You probably don’t want to know about my guts: I certainly don’t want to know about yours!  However, if you, like me, suffer from IBS (let us not be any more specific than that) you will be eager to learn about anything that might bring you relief…

Bowl of kefir
Photo by schwabin

There are fashions in healthcare just as there are fashions in … fashion, and one of the latest is fermented food.  Fermented foods are good for you.  It is official.  Scientists say so.  The BBC’s Trust Me I’m a Doctor says so, quite frankly, it must be true.  I decided to investigate.

It transpired that there are lots of fermented foods.  Hooray, I thought, I will stuff my face with them immediately, and will stop farting within minutes!
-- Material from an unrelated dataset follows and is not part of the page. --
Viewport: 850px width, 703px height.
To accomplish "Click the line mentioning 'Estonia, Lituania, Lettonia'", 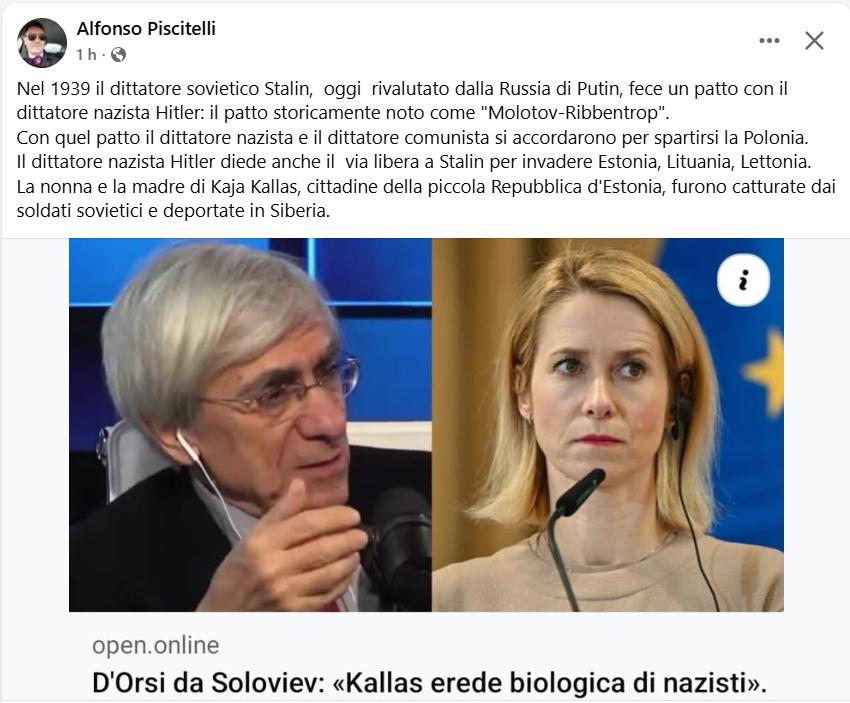I will coord(414,162).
What was especially good was that the list of fermented foods included cheese and wine.  Who knew?! I decided to invite everyone I knew to a cheese and wine party; I was – you understand -only doing it for the sake of our communal guts. Obviously, life just isn’t that lovely.  I quickly discovered that the fermented foods that our guts crave are things like komucha and miso and something called kefir.   Kefir seemed the least awful of those (being fermented milk), so I decided to give kefir ago.
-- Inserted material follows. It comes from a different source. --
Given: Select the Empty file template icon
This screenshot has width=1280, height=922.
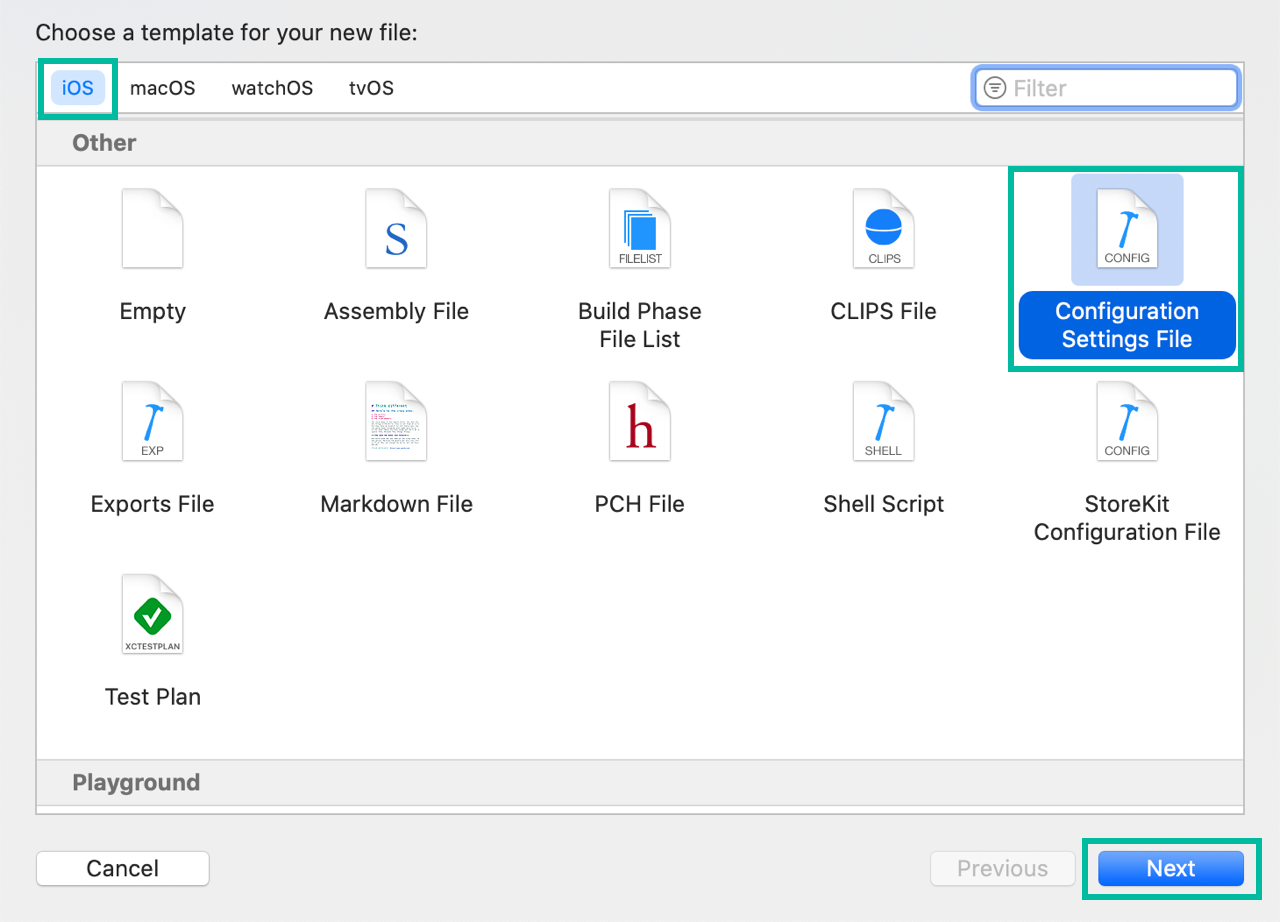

I think it is safe to call my husband long suffering.  We’ve been married since Noah was in the Sea Scouts, and he hasn’t run off yet, but sometimes (mostly when I am trying to persuade him to eat something new and allegedly healthy) you can see the urge to flee in his eyes.  At first, although I drank kefir in his presence with a pantomime of huge enthusiasm, he refused to try it.  Fortunately, men are a lot like supermarket trolleys: if you keep pushing them long enough they eventually go where you want them to.  After a couple of weeks, with much eye-rolling and grunting, he took the tiniest sip.  Much to his surprise, he didn’t collapse and die.  In fact, he conceded when questioned at length that it was, and I quote, “not as bad as he expected”, which I felt was something of a triumph.  What’s more, after several weeks of giving him a glass every morning, he commented that he “quite liked it,” and that, “he thought it was doing him good”.  And I think it has been doing me good too.

Just so you know, I still have IBS. However, I think and, of course, I very much want this to be true, that my guts are slightly less rumbustious than previously.  So if you suffer from IBS too, you might want to give kefir a go.